§ **Required task**
Reproduce the rows from the line with "noninvasive [729, 119]" to the line with "center [230, 493].", switching "different" to "distinct" and leaving everything else unchanged. Omit the pictures from your answer.

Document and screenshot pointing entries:
##############################

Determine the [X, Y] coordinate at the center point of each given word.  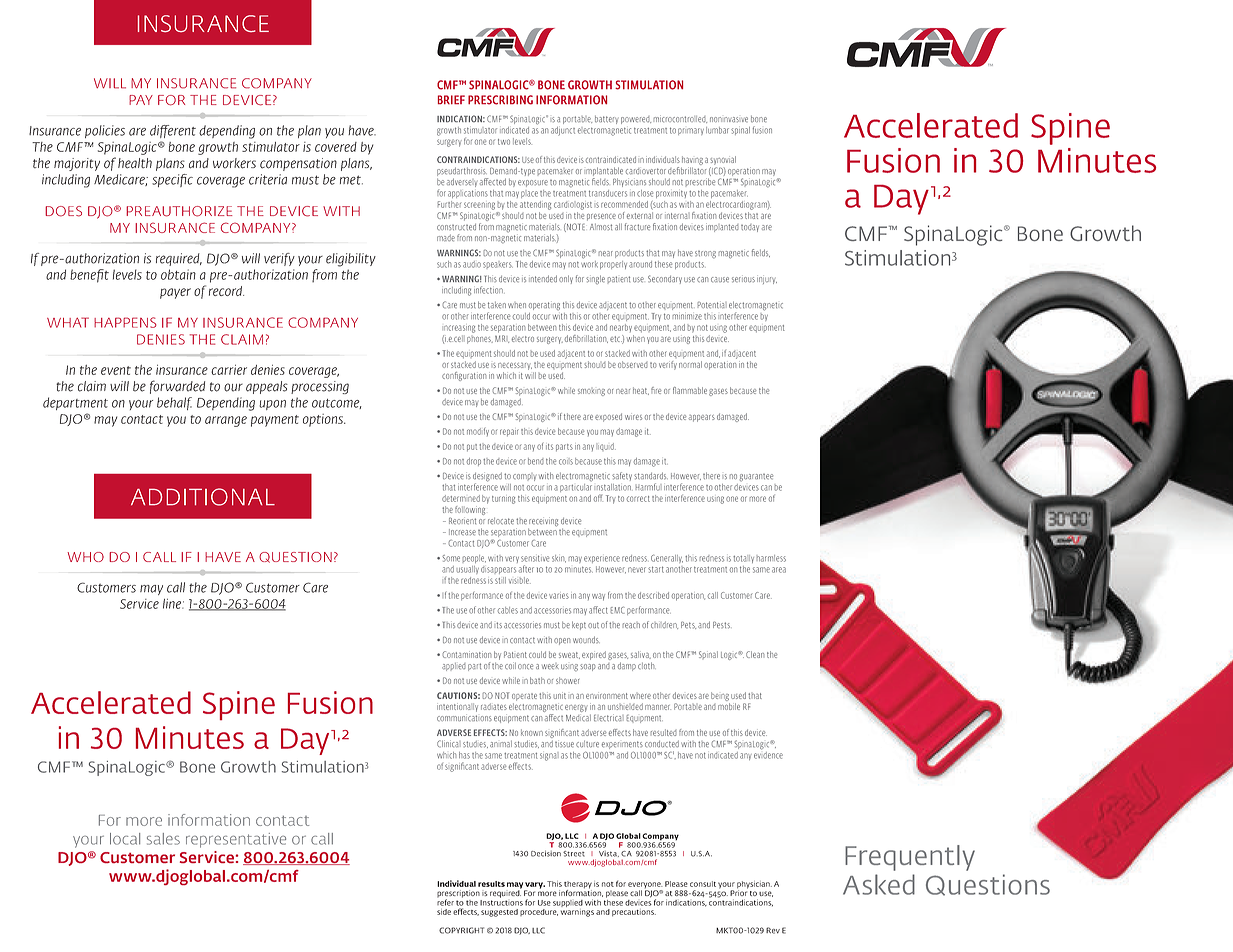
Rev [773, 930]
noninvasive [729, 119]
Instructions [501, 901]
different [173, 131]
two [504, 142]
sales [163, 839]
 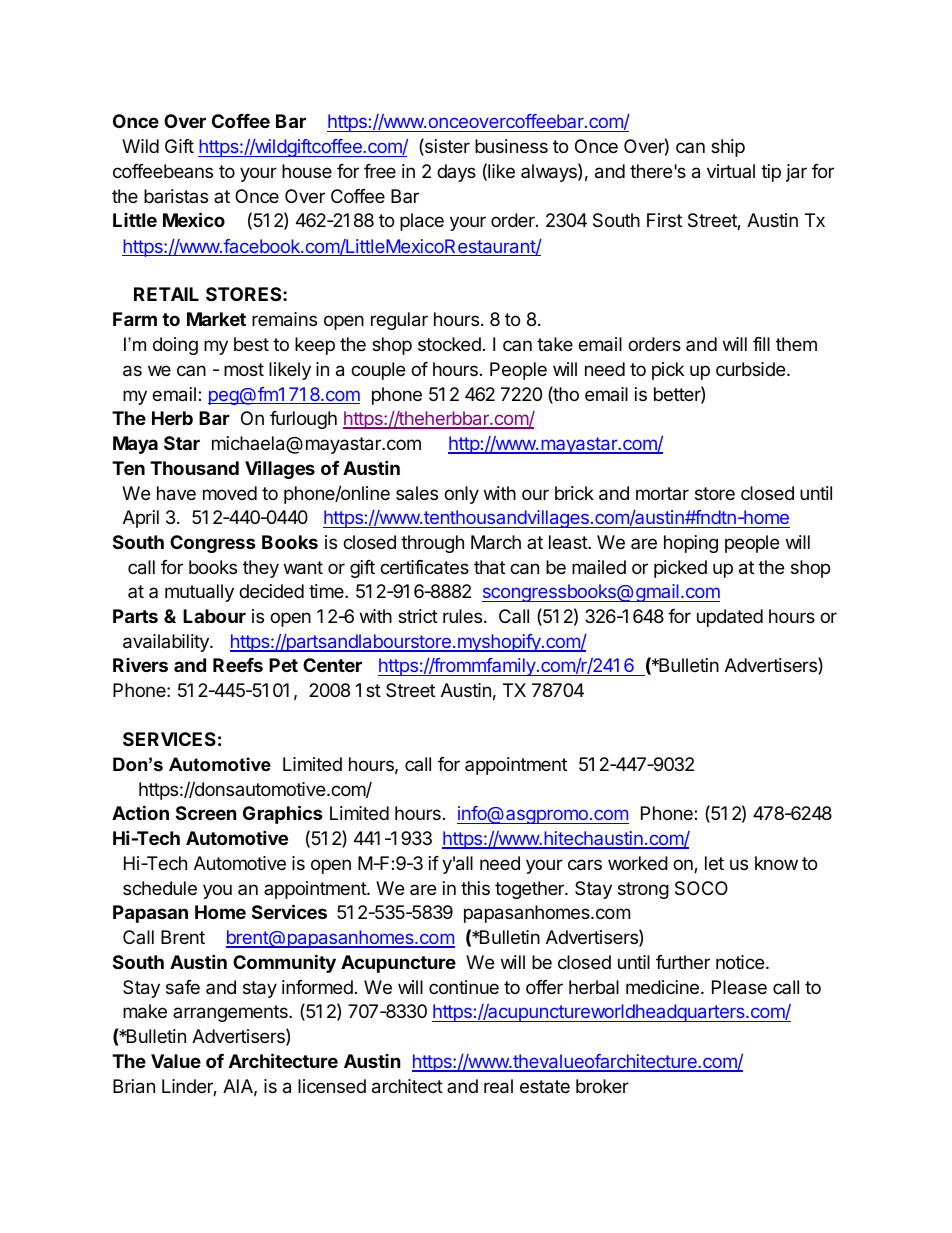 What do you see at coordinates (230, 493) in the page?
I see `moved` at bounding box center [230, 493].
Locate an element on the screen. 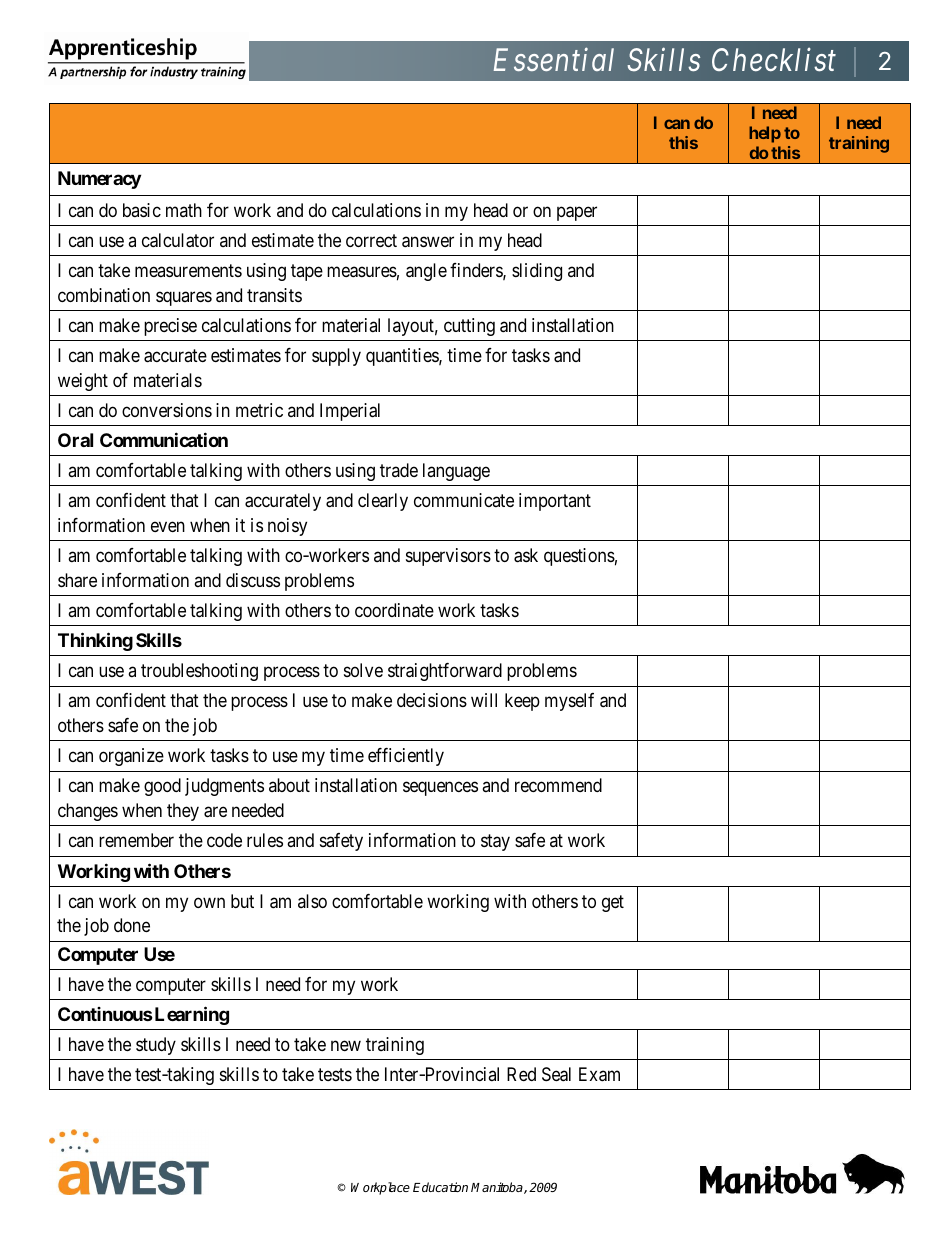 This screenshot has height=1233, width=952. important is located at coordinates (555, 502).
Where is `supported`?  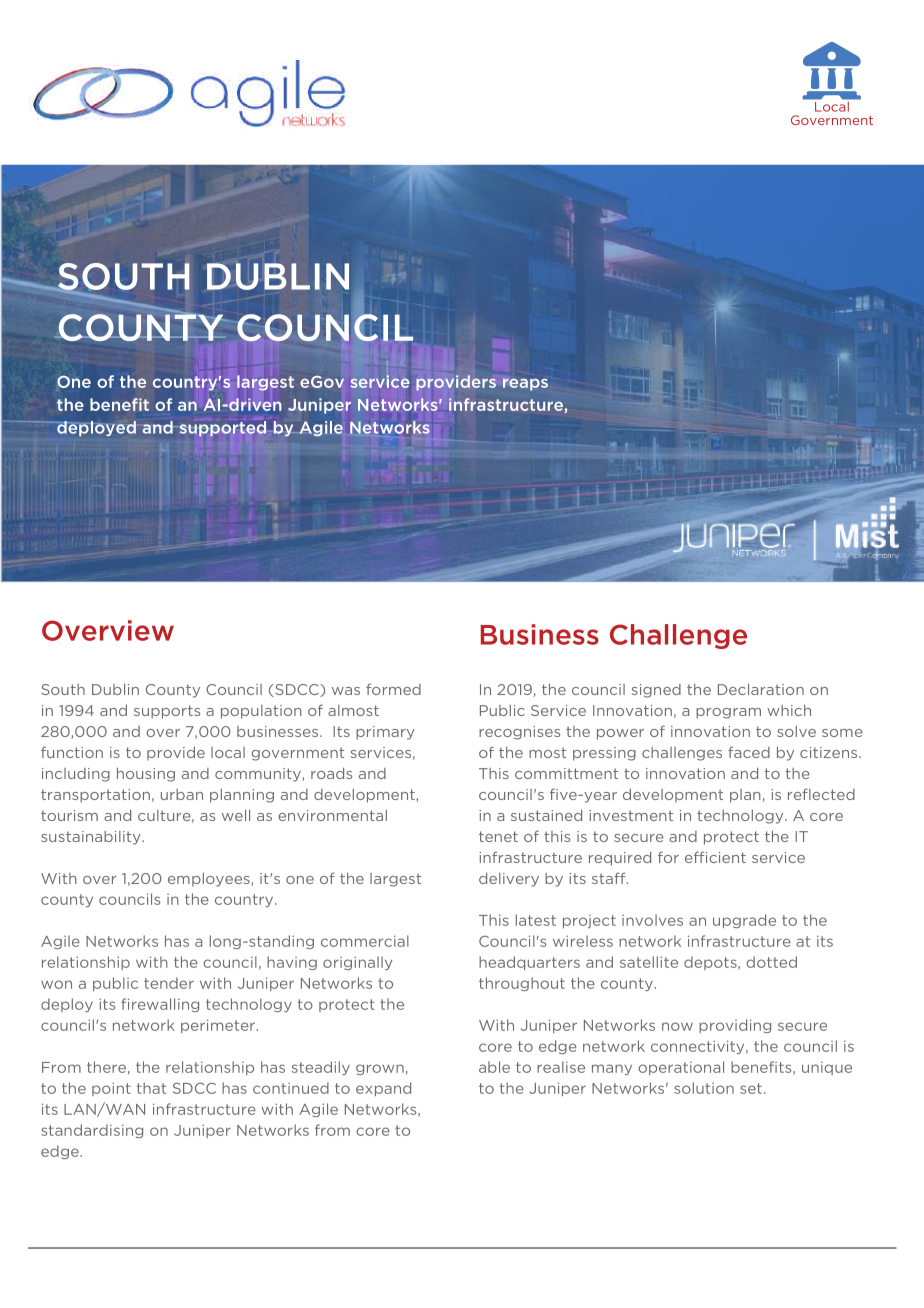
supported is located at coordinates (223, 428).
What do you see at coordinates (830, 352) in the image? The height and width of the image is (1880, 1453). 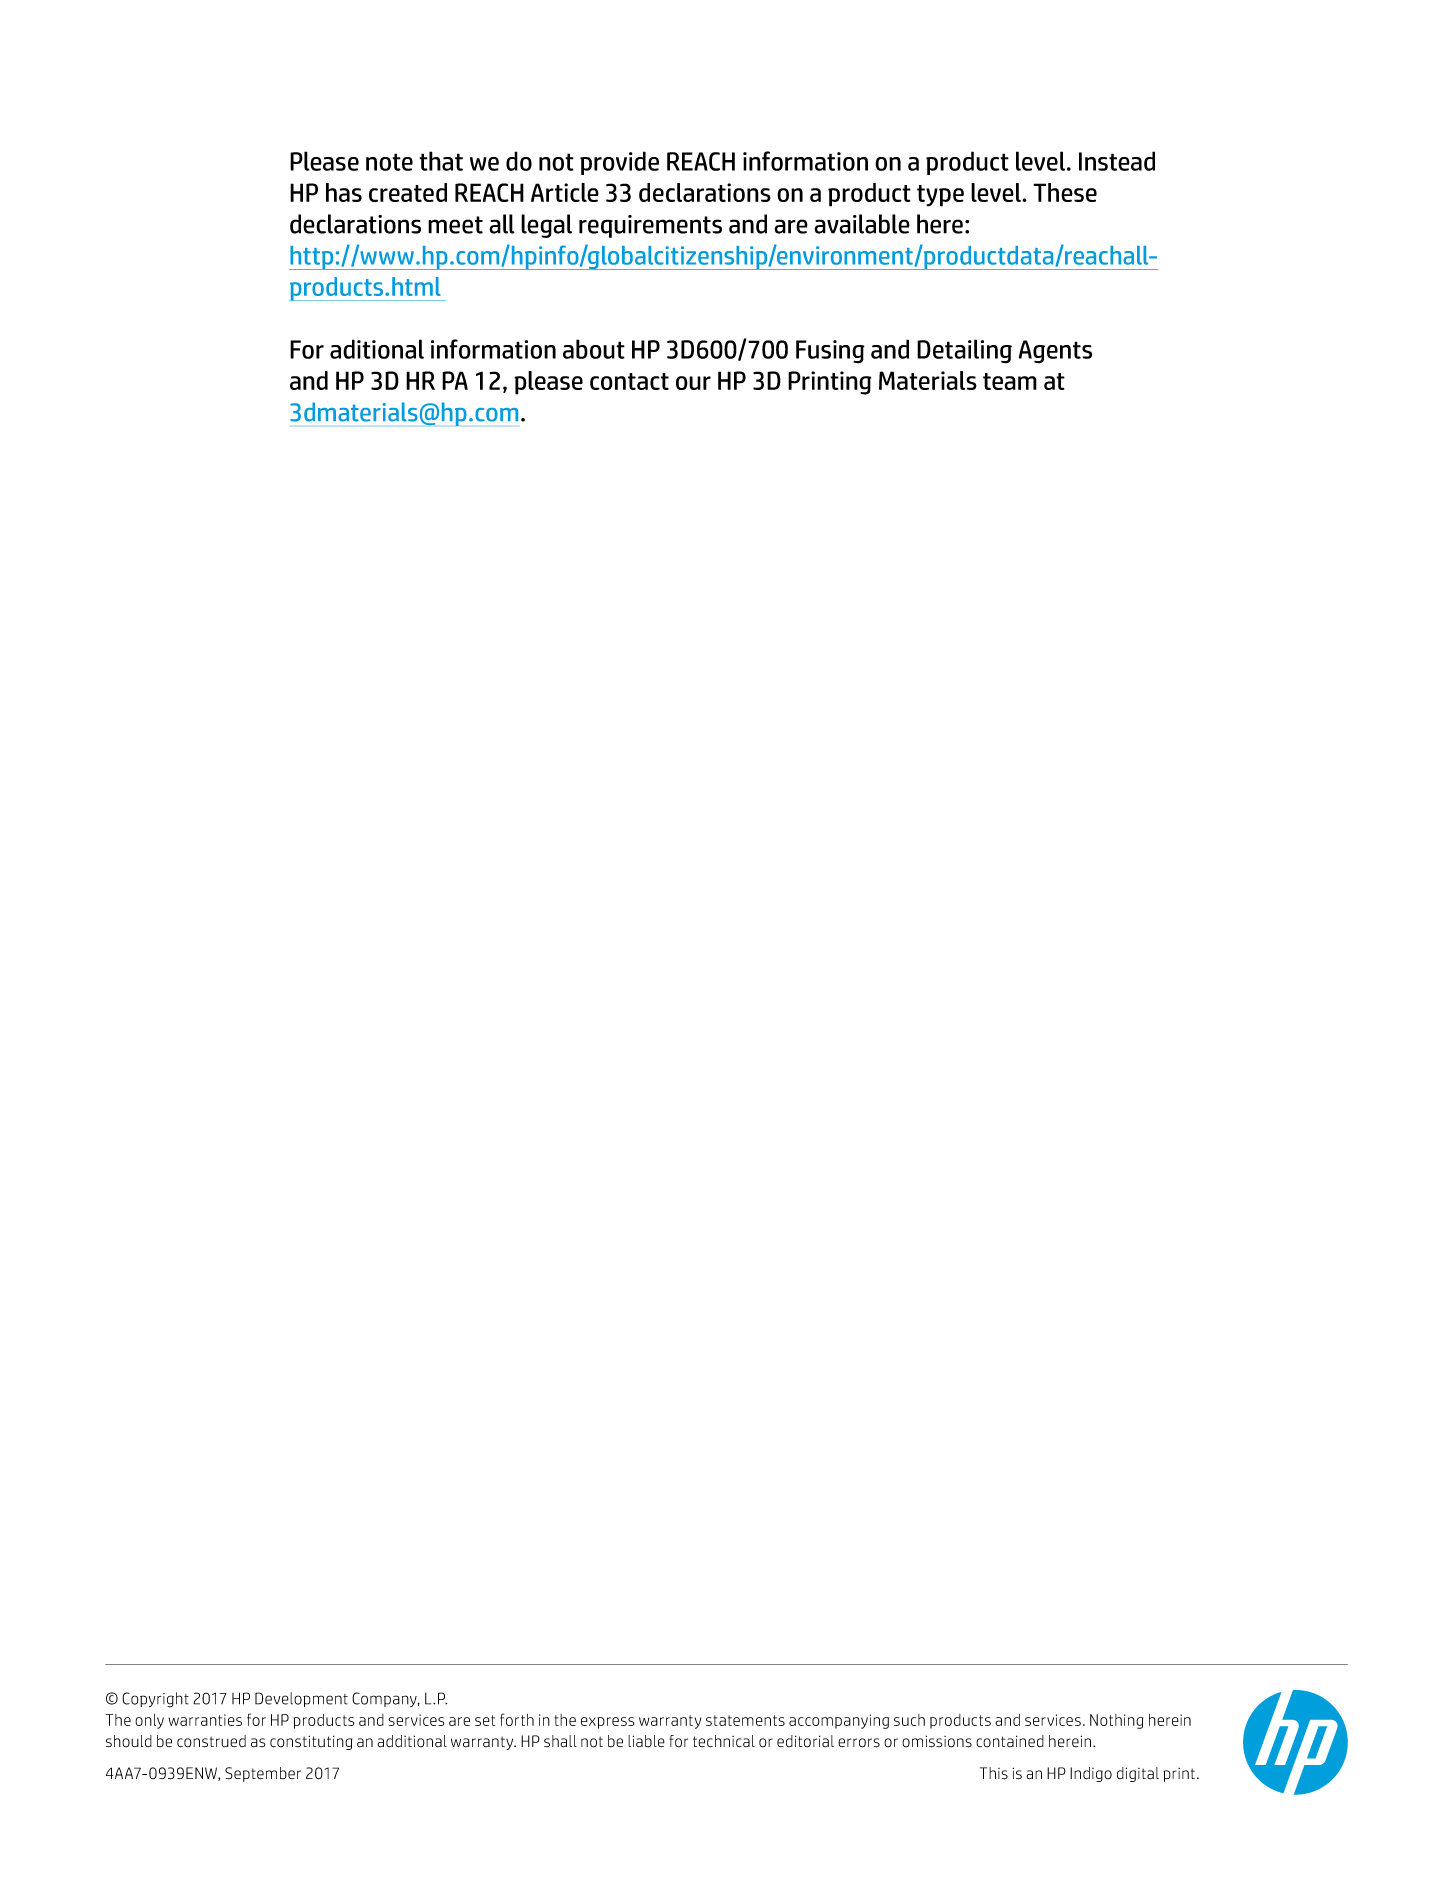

##############################

§ **Response below**
noninvasive [729, 119]
Instructions [501, 901]
distinct [173, 131]
two [504, 142]
sales [163, 839]
  What do you see at coordinates (230, 493) in the page?
I see `moved` at bounding box center [230, 493].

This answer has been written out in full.